The TNF precision medicine study is a proof-of-concept, open-label trial addressing the potential for targeted treatment of focal segmental glomerulosclerosis (FSGS) or treatment-resistant minimal change disease (TR-MCD). The underlying premise is that FSGS and MCD are heterogeneous disorders with multiple mechanisms of glomerular injury that can be elucidated by molecular phenotyping. Hierarchical clustering of kidney tissue transcriptional profiles from NEPTUNE subjects with FSGS and MCD identified a cluster with poorer GFR and proteinuria outcomes, with evidence for TNF pathway activation.

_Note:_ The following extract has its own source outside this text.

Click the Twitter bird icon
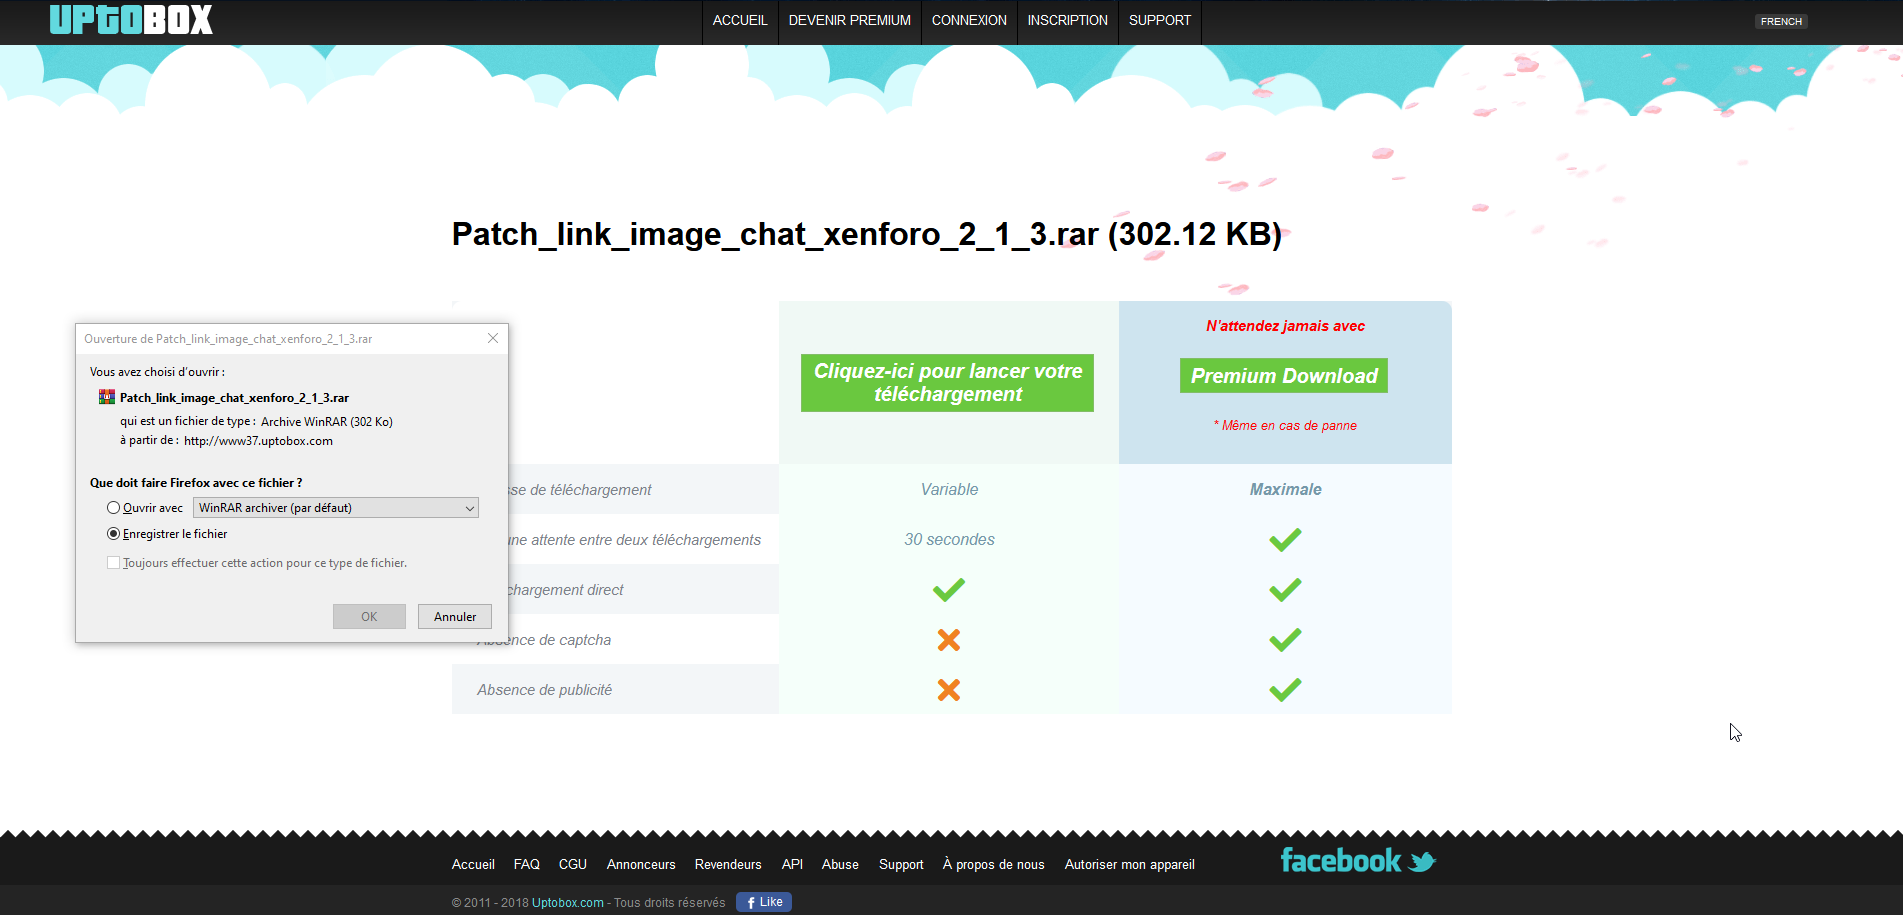tap(1422, 862)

Our previous study (Mariani et al. Bioarchives doi10.1101/427880) shows that a subset of FSGS and TR-MCD patients with up-regulation of TNF pathway can be identified through assay of urine MCP1/Cr and TIMP1/Cr levels by ELISA. This profiling serves as a non-invasive biomarker of intra-renal TNF pathway activation. This study tests the hypothesis that TNF inhibition with adalimumab in patients with activated intra-renal TNF pathway will result in reduction in urinary MCP1 and/or TIMP1.

8 patients will be treated for 8 weeks with adalimumab, adminstered biweekly for 5 total doses. The primary outcome is the change in target engagement biomarker levels from baseline to week 10. Secondary outcomes include safety labs, adverse events and change in eGFR and proteinuria from baseline to week 10. Eligibility criteria: increased urinary excretion of biomarkers of TNF activation, eGFR>45, urine protein:creatinine ≥1.5 g/g, age 6-70, stable immunosuppression and ACEi/ARB therapies for 30 days before enrollment. Additional criteria at clinicaltrials.gov/NCT04009668.

This investigator-initiated trial is a partnership between NEPTUNE and Kidney Research Network and sponsored by the University of Michigan, New York University, Cleveland Clinic and Levine Children’s Hospital.

Funding

  • University of Michigan, New York University, Cleveland Clinic, and Levine Children’s Hospital/Atrium Health.